━━━ Trecho do texto ━━━

A análise recente da realidade mundial, agora sob a influência decisiva e anacrônica da ideologia neoliberal, confirma a profundidade científica da obra desse estudioso à medida que assevera como único o materialismo histórico na explicação da amplitude da história humana. Sendo as condições de vida do proletariado hodierno, claramente piores que em 1845, o resgate da revolução parece ser iminente como único caminho à superação da depauperação econômica e social dos trabalhadores em escala mundial. Nas atuais circunstâncias em “deitada em berço esplêndido, ao som do mar e à luz do céu profundo” dorme a nação brasileira, a precariedade, a decomposição estrutural, a delinquência da superestrutura jurídica e política, às quais são submetidos os trabalhadores em geral, os poucos que escapam constituem uma parte relativamente pequena do enorme exército industrial.

Sem me arriscar a deixar a trilha aberta por Corbesier (1980), entendo que os interesses essenciais e decisivos da classe operária só podem ser satisfeitos, grosso modo, como decorrência de transformações sociais radicais e que os interesses econômicos fundamentais da classe só podem ser satisfeitos por intermédio da revolução política que substitui a ditadura burguesa pela ditadura do proletariado

Pensar a escola na cidade do capital como lócus de afirmação da teoria revolucionária e, sobretudo, do exercício da prática revolucionária é uma forma pueril de pensar a política maior deste país. Não é salutar esquecer as lições da história, mormente aquelas que de modo claro e insofismável demonstram que quando uma classe social pretende tomar da outra que antes dela era dona dos meios de produção se vê obrigada, para realizar suas demandas e fins, a pautar seus interesses como sendo o interesse coletivo, ou seja, o interesse de todos os membros dessa sociedade. A classe que pretende ser dominante é obrigada a exprimir seus interesses idealmente, isto é, dar aos seus pensamentos a forma de universalidade, apresentando-os como os únicos racionais e universalmente válidos.

━━━ Linhas selecionadas ━━━

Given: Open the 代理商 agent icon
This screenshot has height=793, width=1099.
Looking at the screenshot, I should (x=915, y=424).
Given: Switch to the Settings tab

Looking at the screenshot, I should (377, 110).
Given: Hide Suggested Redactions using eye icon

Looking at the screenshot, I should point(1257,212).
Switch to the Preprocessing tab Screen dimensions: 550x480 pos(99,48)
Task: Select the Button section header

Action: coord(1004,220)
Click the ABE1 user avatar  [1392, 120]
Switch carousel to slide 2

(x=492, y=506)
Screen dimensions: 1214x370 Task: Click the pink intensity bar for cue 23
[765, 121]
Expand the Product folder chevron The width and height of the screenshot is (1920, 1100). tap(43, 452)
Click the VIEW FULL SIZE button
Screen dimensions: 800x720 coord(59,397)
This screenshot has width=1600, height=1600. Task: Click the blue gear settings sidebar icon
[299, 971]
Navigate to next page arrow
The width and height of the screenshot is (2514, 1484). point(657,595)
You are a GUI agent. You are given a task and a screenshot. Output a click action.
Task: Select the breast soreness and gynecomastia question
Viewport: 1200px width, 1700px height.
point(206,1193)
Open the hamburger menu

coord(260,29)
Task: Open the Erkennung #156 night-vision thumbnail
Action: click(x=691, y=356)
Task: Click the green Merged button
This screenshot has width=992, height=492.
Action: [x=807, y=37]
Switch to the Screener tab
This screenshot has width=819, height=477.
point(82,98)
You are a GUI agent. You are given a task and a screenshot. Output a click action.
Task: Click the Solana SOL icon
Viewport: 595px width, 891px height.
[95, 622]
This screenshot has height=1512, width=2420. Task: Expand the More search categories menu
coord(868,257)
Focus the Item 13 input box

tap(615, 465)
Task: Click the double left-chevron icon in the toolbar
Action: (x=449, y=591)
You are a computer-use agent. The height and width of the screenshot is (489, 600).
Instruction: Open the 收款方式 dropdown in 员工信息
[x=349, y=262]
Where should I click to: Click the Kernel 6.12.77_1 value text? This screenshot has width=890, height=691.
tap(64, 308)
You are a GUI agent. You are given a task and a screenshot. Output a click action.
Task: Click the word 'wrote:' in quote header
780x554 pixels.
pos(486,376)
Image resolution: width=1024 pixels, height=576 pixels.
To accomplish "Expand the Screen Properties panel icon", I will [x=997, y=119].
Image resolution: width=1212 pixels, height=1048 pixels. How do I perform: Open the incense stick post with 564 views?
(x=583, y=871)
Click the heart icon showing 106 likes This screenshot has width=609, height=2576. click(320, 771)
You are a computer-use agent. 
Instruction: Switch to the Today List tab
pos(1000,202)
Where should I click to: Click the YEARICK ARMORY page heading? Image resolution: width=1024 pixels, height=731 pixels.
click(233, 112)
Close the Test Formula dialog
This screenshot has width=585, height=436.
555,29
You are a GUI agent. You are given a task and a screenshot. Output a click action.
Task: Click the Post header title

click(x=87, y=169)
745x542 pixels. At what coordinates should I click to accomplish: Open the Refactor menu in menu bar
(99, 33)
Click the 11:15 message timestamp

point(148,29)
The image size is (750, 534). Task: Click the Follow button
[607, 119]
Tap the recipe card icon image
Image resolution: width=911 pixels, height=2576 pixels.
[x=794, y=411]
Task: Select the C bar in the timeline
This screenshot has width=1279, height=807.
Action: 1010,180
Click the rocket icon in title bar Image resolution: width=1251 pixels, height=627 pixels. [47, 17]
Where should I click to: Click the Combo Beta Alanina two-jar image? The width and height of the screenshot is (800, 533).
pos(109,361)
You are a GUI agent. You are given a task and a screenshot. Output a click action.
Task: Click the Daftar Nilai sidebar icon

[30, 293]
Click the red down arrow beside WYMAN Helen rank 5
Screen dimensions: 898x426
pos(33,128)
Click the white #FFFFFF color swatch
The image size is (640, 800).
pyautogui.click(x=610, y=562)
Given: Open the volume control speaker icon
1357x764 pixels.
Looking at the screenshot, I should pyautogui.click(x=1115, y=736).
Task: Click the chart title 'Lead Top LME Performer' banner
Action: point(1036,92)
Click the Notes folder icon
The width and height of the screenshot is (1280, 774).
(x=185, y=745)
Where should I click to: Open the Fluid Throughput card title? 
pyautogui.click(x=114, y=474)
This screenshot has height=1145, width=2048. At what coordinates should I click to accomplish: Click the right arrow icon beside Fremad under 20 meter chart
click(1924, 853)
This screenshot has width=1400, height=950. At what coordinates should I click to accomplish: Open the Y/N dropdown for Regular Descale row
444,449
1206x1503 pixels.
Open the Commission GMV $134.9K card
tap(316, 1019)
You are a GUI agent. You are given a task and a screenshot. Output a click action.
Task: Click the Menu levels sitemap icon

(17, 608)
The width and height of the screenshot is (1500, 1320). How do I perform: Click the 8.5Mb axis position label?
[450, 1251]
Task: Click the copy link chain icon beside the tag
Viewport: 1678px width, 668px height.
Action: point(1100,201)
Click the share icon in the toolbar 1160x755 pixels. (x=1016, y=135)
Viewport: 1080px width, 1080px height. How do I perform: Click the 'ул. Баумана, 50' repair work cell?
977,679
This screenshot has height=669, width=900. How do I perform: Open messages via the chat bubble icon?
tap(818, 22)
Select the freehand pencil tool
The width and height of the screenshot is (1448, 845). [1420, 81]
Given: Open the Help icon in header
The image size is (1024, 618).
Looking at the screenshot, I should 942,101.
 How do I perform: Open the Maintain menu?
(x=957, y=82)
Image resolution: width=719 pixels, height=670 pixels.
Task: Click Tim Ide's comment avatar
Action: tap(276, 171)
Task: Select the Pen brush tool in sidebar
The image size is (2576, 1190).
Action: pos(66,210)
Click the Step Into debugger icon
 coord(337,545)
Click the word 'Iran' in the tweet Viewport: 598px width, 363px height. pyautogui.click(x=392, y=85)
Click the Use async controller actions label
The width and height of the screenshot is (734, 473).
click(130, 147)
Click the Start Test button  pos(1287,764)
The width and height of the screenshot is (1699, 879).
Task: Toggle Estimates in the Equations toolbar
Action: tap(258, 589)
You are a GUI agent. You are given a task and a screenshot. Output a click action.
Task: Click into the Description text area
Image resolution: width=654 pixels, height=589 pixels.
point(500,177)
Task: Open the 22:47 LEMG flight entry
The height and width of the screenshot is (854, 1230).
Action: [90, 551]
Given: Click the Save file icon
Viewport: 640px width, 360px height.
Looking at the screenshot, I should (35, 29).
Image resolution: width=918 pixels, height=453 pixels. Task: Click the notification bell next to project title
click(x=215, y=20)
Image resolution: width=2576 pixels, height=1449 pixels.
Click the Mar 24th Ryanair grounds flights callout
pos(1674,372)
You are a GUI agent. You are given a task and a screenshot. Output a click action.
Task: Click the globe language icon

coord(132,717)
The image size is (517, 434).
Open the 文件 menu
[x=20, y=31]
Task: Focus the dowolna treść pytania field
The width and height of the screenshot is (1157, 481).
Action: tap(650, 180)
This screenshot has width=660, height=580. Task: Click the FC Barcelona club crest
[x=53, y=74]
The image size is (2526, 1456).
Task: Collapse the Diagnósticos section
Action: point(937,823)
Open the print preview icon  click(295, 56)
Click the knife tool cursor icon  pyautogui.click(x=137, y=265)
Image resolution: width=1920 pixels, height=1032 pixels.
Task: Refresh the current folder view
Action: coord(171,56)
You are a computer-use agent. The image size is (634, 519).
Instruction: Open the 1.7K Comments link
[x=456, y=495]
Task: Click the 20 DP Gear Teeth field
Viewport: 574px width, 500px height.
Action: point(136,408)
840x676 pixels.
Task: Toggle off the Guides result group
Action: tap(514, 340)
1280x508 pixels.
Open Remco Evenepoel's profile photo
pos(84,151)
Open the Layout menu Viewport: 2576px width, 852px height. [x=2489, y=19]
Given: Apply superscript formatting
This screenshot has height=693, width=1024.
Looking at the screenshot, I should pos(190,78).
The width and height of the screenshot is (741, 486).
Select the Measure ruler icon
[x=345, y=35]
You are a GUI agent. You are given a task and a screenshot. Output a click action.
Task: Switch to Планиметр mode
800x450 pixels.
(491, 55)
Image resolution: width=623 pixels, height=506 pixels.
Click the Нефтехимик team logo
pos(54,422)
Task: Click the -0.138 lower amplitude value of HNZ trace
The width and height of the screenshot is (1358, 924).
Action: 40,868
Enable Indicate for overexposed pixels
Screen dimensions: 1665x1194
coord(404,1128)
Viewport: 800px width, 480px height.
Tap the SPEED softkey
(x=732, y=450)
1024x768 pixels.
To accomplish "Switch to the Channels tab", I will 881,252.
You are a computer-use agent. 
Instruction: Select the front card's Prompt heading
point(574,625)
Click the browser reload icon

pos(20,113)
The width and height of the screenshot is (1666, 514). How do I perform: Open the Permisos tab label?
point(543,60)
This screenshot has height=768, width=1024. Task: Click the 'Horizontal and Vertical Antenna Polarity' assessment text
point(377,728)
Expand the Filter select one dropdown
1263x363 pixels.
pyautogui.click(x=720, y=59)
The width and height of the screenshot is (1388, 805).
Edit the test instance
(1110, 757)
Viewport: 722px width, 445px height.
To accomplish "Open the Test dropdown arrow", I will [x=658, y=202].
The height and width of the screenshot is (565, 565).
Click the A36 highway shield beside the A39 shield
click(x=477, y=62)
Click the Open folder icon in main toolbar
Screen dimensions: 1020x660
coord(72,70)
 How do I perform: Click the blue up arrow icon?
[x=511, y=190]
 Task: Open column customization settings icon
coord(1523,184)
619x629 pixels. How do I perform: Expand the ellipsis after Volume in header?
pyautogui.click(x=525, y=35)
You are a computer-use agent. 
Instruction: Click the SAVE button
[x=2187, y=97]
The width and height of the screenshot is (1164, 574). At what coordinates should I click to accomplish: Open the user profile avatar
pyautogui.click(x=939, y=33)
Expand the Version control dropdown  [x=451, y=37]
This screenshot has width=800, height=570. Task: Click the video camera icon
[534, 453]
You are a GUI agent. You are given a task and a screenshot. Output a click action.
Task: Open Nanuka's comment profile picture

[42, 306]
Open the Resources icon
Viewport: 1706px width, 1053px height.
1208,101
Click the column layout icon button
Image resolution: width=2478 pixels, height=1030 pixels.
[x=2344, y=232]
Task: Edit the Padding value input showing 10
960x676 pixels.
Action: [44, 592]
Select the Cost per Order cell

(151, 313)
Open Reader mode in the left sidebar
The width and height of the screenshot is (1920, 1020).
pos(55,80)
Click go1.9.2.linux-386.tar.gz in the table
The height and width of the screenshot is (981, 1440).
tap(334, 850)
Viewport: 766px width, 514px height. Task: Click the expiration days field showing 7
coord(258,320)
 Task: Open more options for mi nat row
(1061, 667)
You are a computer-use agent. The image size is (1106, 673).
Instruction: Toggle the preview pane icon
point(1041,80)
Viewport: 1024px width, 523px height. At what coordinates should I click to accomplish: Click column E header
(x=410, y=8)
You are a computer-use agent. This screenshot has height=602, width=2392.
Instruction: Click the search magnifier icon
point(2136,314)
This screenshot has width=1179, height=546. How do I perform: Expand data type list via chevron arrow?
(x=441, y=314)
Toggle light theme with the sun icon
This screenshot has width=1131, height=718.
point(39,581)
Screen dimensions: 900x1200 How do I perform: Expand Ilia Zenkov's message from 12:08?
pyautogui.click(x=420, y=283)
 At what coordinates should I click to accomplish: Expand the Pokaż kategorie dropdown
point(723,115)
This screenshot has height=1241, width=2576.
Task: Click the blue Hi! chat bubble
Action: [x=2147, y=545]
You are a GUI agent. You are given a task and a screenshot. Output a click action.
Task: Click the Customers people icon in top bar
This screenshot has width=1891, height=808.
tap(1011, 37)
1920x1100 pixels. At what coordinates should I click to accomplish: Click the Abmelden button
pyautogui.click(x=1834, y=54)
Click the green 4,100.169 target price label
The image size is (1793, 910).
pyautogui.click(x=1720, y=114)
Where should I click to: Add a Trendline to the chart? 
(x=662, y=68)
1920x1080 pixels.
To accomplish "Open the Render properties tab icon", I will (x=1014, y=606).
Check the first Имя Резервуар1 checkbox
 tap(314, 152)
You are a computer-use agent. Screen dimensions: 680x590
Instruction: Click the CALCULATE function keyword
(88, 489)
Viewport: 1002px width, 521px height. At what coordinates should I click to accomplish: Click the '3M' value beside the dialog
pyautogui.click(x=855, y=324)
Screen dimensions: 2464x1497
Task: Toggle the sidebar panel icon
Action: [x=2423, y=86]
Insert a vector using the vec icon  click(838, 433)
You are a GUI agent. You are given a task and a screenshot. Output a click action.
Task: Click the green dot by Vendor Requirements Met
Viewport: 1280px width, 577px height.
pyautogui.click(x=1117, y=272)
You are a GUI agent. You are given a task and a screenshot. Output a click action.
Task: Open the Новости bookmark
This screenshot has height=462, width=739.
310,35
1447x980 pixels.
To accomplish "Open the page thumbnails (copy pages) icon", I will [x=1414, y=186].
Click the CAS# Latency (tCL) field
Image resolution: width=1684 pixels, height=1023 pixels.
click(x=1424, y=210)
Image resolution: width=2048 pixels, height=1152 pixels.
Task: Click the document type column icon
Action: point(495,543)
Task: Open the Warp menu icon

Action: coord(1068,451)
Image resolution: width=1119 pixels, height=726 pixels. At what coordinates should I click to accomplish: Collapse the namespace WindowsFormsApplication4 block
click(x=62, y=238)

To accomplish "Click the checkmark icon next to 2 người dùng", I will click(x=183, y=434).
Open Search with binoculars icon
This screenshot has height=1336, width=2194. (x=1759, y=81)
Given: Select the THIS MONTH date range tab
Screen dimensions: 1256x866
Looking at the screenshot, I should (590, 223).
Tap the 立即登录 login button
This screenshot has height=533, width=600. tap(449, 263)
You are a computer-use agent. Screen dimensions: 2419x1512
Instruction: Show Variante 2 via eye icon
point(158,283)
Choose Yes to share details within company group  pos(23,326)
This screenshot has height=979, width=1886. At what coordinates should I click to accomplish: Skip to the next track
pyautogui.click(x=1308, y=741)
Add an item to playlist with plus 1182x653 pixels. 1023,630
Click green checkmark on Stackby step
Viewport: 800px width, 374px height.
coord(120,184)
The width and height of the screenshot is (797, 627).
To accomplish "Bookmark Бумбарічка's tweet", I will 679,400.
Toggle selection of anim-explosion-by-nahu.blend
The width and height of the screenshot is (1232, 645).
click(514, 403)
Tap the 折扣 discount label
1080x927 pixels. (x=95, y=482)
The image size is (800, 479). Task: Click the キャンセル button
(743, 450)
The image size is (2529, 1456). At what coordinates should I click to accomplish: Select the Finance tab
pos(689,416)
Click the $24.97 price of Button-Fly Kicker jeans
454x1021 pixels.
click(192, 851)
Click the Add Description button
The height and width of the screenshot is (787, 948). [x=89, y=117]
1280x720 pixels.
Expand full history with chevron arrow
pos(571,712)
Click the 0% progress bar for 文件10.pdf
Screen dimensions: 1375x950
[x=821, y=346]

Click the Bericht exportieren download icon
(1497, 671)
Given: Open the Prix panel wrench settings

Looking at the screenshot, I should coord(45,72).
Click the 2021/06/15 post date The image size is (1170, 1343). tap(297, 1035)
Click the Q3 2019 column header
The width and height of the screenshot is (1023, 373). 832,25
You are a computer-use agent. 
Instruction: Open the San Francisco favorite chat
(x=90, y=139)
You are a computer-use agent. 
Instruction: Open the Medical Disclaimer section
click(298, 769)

━━━

Enunciado A >> Duplique do trecho tudo o que vai de "A análise recente" até "enorme exército industrial.".
Enunciado B >> Segundo o trecho, o que a revolução política põe no lugar da ditadura burguesa?

Resposta A >>
A análise recente da realidade mundial, agora sob a influência decisiva e anacrônica da ideologia neoliberal, confirma a profundidade científica da obra desse estudioso à medida que assevera como único o materialismo histórico na explicação da amplitude da história humana. Sendo as condições de vida do proletariado hodierno, claramente piores que em 1845, o resgate da revolução parece ser iminente como único caminho à superação da depauperação econômica e social dos trabalhadores em escala mundial. Nas atuais circunstâncias em “deitada em berço esplêndido, ao som do mar e à luz do céu profundo” dorme a nação brasileira, a precariedade, a decomposição estrutural, a delinquência da superestrutura jurídica e política, às quais são submetidos os trabalhadores em geral, os poucos que escapam constituem uma parte relativamente pequena do enorme exército industrial.

Resposta B >> A ditadura do proletariado.